Kleine Balkanreise mit Tucholsky im Gepäck
Serbische Vojvodina: Wahrnehmungen zwischen Natur und Urbanität, Geschichte und Gegenwart
Deutsche Touristen stünden im Ausland, so meinte jedenfalls Kurt Tucholsky, immer vor der Frage, ob sie sich benehmen müssten, oder ob vor ihnen ohnehin schon Deutsche da gewesen seien.

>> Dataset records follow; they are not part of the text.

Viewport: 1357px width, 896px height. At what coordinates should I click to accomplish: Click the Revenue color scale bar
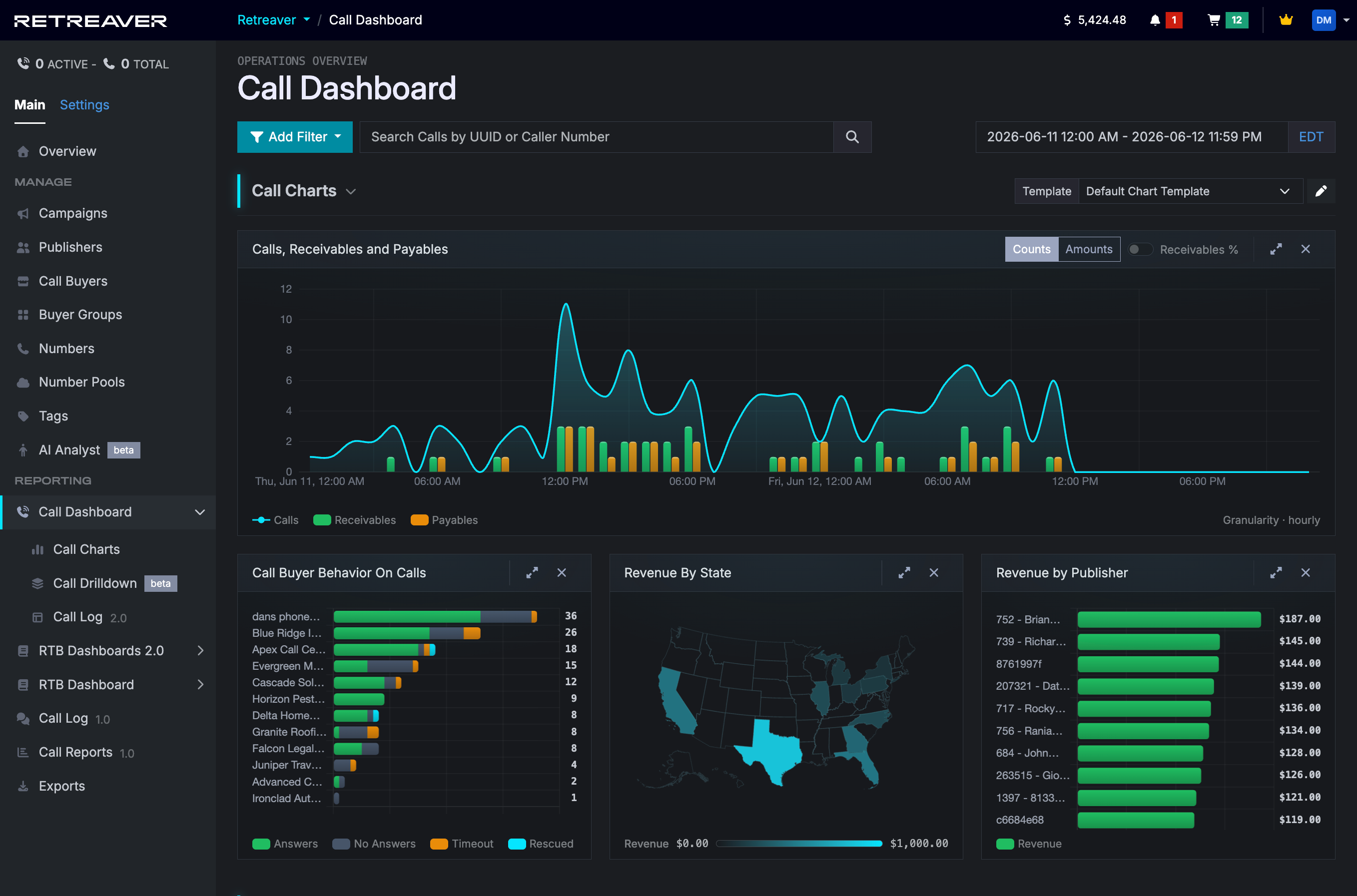click(x=798, y=844)
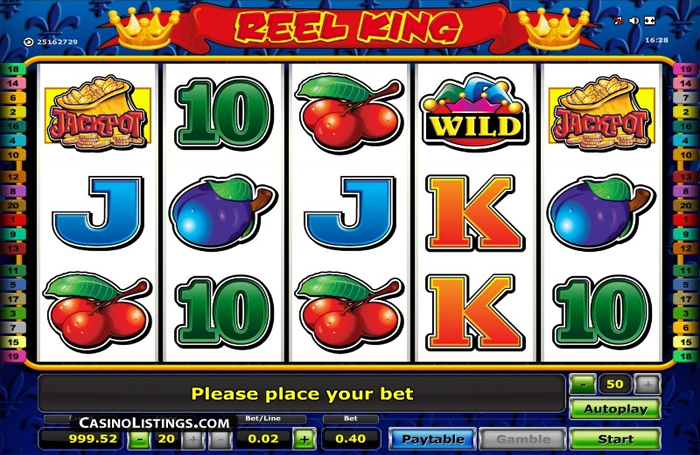The image size is (700, 455).
Task: Start the spin
Action: 615,439
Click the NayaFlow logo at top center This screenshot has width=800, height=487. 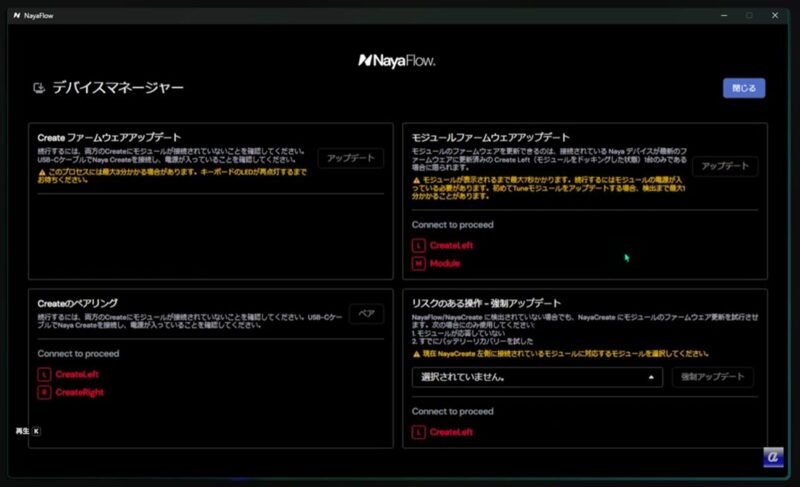pyautogui.click(x=399, y=60)
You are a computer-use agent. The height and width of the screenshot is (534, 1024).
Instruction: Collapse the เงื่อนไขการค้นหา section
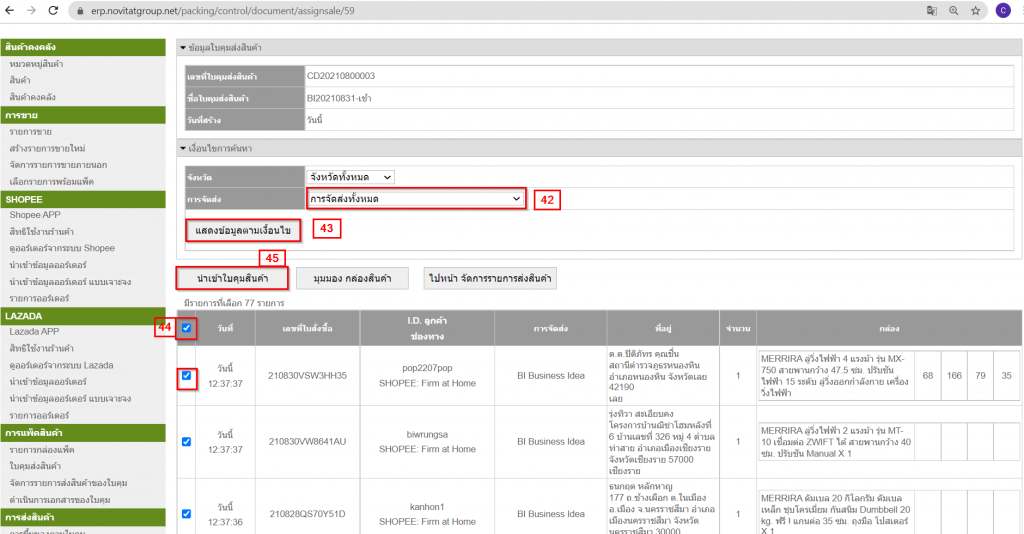(x=182, y=147)
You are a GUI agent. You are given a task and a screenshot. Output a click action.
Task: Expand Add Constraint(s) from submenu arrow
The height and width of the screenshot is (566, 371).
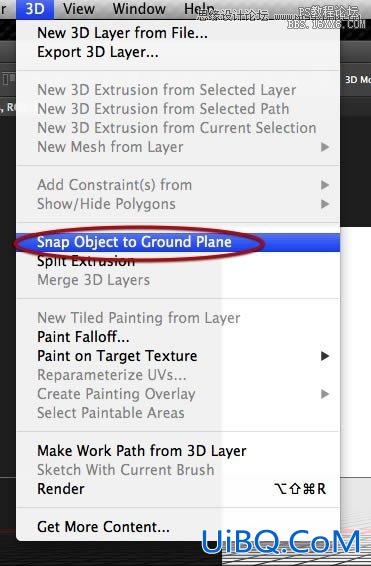point(325,185)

Ein bissiges Wort, das allerdings seinerzeit, nämlich Ende der 20er des vergangenen Jahrhunderts, weithin eher als kabarettistischer Gag empfunden worden sein dürfte. So richtig bitter aufgeladen wurde die Pointe erst durch die ebenso profan geplante wie irrsinnige Blutorgie, mit der später Nazideutschland Europa überzogen hat.
Spätestens seither stellt sich bezüglich deutscher Touristen in Europa die Frage des Benehmens nicht sarkastisch, sondern moralisch. Und weniger als eine Frage des Benehmens, sondern mehr des Wahrnehmens.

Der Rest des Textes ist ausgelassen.